Recent studies suggest that chronic inflammation plays a role in the pathogenesis of cardiovascular disease. Cytokines released from jeopardized tissues stimulate the liver to synthesize acute phase proteins, including C-reactive protein (CRP). Baseline levels of CRP in apparently healthy persons or in persons with unstable angina constitute an independent risk factor for cardiovascular events. More recently, it has been suggested that CRP is useful not only as a marker of the acute phase response, but is also involved in the pathogenesis of the disease. CRP may, in fact, directly interact with the atherosclerotic vessels or ischemic myocardium by activation of the complement system, thereby promoting inflammation and thrombosis. Several studies in uremic patients have implicated CRP as a marker of malnutrition, resistance to erythropoietin, and chronic stimulation in hemodialysis.
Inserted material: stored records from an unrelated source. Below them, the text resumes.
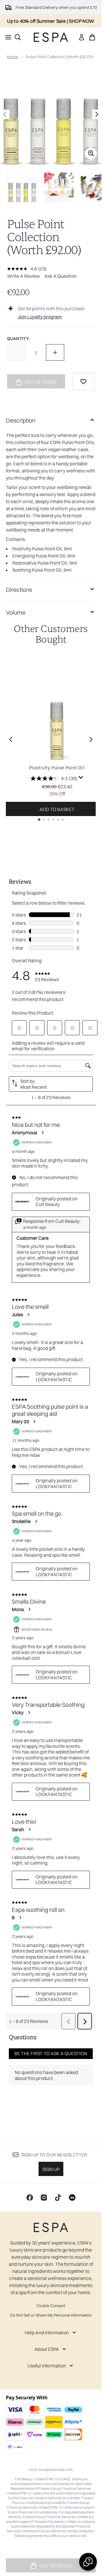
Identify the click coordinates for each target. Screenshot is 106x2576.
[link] (81, 37)
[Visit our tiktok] (58, 2197)
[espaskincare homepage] (51, 37)
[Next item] (91, 739)
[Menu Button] (6, 37)
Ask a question (60, 276)
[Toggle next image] (97, 114)
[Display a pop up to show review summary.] (81, 777)
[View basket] (92, 37)
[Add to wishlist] (83, 381)
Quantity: (18, 338)
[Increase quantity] (55, 352)
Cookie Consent (51, 2305)
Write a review (23, 276)
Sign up (50, 2169)
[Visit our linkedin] (72, 2197)
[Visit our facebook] (30, 2197)
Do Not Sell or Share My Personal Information (51, 2315)
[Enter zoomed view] (91, 153)
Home (12, 56)
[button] (88, 2562)
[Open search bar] (17, 37)
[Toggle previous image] (4, 114)
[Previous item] (10, 739)
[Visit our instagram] (44, 2197)
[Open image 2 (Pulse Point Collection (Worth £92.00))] (59, 187)
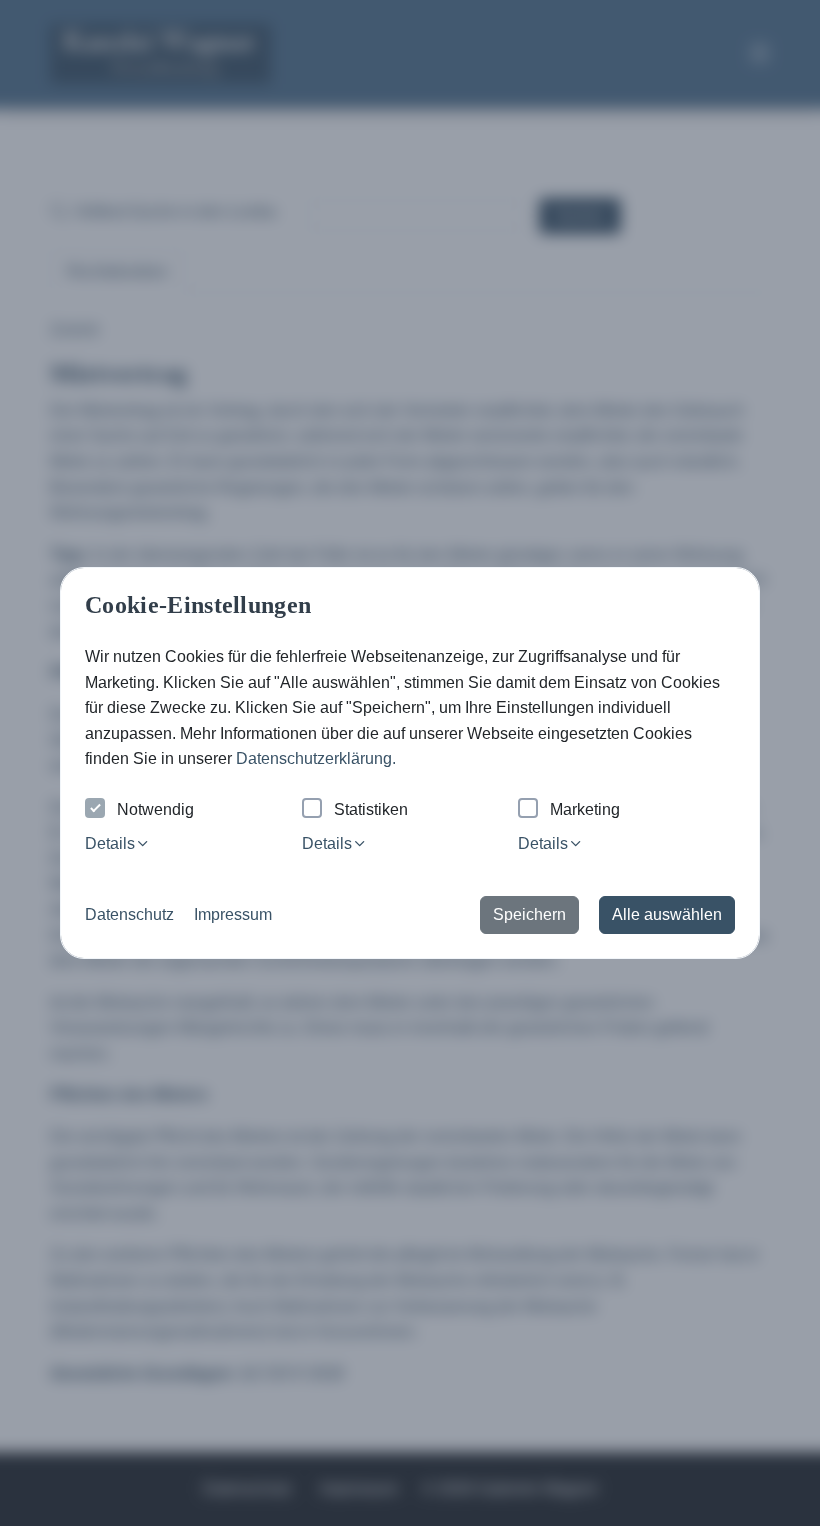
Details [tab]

An increased cytokine production secondary to blood interaction with bioincompatible dialysis components has been reported by several studies; interleukin-1 (IL-1), tumor necrosis factor-alpha (TNF-alpha), and mainly IL-6 are the three proinflammatory cytokines involved in the pathogenesis of hemodialysis-related disease. We have provided evidence for the occurrence of high CRP and IL-6 levels in chronic dialytic patients exposed to contaminate dialysate and suggest that backfiltration may induce a chronic, slowly developing inflammatory state that may be abrogated by avoiding backfiltration of contaminate dialysate. Therefore, CRP is implicated as a marker linking bioincompatibility associated with backfiltration and increased cytokine production with a clinical state of chronic inflammation.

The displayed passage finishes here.